■ **WORK TO DO**
Copy out the items word for word, starting at the very first line of the items and ending at the line that contains "Looking at the image, I should click on (1218, 933).", with both ends included.

■ **RECORD EXTRACTS**
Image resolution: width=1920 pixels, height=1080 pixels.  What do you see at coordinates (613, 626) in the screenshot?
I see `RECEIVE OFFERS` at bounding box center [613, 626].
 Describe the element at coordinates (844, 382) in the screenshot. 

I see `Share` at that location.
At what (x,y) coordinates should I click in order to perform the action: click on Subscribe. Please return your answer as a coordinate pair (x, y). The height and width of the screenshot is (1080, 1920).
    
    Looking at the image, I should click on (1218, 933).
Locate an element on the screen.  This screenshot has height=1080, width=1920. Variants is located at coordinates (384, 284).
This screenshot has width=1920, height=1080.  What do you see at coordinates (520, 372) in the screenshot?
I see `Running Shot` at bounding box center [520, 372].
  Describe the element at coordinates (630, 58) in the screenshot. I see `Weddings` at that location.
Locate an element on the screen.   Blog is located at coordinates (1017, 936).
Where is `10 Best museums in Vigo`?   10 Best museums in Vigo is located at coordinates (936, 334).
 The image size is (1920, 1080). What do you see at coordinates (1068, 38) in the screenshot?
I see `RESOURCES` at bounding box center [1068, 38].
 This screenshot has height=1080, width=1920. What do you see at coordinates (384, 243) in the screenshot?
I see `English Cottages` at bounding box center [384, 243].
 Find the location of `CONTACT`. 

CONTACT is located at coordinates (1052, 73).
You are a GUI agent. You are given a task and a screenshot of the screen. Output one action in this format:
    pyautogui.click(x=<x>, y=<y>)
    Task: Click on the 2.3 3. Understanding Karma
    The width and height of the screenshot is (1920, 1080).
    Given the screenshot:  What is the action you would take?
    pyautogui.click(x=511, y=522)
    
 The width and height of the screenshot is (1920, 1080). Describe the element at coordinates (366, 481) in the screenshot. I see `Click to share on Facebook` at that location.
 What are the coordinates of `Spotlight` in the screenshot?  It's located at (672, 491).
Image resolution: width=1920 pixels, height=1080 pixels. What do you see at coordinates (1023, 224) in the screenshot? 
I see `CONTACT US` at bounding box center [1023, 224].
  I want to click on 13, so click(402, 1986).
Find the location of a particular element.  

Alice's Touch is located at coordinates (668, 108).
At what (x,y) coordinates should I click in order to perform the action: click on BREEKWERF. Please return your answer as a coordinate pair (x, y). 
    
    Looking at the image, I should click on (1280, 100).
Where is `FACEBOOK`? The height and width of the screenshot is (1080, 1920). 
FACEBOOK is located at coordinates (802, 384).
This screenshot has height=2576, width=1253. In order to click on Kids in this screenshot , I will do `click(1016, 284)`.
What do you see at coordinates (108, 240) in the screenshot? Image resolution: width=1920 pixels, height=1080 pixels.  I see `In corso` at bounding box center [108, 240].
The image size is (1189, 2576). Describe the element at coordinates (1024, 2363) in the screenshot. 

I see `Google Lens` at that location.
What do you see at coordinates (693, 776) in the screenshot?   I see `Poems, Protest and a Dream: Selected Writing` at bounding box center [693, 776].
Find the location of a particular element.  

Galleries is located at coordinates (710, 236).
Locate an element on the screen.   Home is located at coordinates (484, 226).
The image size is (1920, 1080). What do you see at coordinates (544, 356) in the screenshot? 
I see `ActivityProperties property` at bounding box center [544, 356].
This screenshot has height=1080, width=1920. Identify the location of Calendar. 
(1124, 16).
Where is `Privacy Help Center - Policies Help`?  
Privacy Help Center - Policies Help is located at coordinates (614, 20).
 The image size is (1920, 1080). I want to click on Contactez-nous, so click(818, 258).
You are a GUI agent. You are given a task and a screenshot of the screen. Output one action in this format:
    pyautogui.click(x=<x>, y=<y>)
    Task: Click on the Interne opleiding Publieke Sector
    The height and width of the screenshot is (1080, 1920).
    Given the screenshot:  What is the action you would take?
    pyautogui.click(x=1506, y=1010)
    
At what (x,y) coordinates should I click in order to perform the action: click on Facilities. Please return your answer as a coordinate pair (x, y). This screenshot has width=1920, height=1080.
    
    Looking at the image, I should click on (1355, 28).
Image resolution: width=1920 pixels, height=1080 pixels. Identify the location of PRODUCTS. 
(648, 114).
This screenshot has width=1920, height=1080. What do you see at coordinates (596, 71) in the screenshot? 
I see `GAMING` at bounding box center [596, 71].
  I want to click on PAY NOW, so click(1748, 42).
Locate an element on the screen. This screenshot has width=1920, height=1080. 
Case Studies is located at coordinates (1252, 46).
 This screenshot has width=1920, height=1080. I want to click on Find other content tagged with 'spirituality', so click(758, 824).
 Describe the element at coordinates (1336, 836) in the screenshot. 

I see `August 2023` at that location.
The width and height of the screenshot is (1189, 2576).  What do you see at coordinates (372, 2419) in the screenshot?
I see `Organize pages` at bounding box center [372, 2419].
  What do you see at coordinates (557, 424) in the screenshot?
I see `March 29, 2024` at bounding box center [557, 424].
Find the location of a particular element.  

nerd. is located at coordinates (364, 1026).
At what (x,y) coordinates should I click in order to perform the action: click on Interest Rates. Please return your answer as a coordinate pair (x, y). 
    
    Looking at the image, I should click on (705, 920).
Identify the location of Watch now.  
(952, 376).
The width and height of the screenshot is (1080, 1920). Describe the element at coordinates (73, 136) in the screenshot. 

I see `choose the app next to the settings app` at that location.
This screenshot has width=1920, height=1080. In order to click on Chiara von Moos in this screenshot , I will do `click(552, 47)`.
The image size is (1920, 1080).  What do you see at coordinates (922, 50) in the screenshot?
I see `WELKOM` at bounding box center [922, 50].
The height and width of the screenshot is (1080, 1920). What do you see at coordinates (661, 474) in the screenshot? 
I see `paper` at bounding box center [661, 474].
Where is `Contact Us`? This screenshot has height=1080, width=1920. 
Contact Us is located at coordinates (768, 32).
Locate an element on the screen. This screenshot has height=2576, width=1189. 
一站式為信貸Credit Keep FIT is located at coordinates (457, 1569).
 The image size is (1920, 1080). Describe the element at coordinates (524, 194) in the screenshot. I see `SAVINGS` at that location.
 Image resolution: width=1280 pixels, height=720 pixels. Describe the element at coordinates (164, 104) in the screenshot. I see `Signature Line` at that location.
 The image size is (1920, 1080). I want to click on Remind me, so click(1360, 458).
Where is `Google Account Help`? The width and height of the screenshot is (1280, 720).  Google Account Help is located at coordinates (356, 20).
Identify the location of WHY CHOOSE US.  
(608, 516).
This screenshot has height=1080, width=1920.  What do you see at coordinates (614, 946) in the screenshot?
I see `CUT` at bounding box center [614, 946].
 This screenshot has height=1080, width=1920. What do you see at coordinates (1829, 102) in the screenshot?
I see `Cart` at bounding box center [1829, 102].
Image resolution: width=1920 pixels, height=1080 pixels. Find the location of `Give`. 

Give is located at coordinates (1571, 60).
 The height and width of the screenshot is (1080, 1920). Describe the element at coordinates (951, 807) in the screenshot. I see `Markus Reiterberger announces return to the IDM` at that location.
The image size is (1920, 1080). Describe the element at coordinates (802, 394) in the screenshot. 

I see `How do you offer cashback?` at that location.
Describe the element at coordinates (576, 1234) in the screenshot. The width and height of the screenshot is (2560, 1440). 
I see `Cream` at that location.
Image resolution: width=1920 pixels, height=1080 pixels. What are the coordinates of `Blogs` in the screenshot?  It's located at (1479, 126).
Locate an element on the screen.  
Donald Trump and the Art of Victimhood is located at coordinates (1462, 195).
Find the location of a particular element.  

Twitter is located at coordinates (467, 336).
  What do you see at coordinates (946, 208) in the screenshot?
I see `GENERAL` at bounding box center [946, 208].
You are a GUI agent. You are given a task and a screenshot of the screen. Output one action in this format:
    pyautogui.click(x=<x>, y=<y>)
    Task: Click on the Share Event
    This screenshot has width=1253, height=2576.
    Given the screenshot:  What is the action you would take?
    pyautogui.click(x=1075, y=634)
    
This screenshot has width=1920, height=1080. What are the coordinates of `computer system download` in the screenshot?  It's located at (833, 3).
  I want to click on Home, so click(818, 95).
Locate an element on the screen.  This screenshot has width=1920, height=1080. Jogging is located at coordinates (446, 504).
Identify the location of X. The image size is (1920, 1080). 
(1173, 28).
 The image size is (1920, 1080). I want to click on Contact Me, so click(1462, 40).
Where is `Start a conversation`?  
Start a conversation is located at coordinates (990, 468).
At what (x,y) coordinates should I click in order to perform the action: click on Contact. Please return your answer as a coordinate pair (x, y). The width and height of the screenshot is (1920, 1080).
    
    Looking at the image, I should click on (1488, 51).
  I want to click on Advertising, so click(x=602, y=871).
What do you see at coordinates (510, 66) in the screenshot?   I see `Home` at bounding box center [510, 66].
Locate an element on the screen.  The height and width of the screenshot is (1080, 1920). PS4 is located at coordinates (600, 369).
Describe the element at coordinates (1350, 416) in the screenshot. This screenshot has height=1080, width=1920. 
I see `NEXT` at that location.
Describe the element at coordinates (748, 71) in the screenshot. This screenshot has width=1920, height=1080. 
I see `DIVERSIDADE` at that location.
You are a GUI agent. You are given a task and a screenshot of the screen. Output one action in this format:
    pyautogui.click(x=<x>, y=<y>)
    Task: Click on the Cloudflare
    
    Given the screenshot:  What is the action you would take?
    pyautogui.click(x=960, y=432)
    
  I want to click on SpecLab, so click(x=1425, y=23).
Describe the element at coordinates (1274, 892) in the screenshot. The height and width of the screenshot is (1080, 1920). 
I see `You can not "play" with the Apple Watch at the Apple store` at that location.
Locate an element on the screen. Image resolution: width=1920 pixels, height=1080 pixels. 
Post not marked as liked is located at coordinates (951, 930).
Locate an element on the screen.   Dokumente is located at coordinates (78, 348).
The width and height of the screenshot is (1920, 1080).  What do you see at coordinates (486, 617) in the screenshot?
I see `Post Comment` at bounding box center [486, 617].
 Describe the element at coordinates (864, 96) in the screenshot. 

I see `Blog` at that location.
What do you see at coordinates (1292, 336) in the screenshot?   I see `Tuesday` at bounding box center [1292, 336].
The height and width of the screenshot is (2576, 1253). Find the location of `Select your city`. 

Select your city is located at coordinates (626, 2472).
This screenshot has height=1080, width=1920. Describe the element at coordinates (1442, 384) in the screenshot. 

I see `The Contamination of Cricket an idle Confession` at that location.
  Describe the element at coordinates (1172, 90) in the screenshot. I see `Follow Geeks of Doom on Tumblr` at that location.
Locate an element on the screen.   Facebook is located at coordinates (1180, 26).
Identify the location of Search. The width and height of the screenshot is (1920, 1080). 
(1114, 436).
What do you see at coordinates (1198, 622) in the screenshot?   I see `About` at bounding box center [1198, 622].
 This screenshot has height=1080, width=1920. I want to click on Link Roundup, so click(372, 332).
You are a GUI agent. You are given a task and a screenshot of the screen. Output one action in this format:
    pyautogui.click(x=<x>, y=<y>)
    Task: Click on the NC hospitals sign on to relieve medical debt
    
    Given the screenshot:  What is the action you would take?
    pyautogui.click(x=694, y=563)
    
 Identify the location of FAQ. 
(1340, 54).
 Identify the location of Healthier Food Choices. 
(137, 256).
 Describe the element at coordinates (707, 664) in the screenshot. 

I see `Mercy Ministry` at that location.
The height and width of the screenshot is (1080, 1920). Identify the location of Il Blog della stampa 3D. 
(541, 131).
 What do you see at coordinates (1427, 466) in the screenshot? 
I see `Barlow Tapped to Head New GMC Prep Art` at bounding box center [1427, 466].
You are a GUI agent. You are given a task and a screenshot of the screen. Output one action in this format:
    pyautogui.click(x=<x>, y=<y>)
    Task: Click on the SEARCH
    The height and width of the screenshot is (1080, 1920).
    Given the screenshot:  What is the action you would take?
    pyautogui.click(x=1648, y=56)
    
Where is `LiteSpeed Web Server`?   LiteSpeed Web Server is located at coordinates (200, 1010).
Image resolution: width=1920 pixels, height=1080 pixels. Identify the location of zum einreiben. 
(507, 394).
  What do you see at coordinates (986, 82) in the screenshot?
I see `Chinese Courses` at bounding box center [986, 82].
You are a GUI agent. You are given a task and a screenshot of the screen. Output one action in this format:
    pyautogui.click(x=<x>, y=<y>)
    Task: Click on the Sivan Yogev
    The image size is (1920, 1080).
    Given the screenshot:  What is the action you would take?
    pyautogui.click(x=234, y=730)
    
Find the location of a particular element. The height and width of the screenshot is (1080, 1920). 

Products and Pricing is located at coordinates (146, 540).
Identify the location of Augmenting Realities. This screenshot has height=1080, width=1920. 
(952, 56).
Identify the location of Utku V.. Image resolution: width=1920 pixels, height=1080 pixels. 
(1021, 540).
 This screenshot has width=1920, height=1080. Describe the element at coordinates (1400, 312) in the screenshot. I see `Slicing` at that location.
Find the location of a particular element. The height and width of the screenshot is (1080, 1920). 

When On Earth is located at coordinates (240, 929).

■ **FULL OUTPUT**
Image resolution: width=1920 pixels, height=1080 pixels.  What do you see at coordinates (613, 626) in the screenshot?
I see `RECEIVE OFFERS` at bounding box center [613, 626].
 Describe the element at coordinates (844, 382) in the screenshot. 

I see `Share` at that location.
At what (x,y) coordinates should I click in order to perform the action: click on Subscribe. Please return your answer as a coordinate pair (x, y). The height and width of the screenshot is (1080, 1920).
    
    Looking at the image, I should click on (1218, 933).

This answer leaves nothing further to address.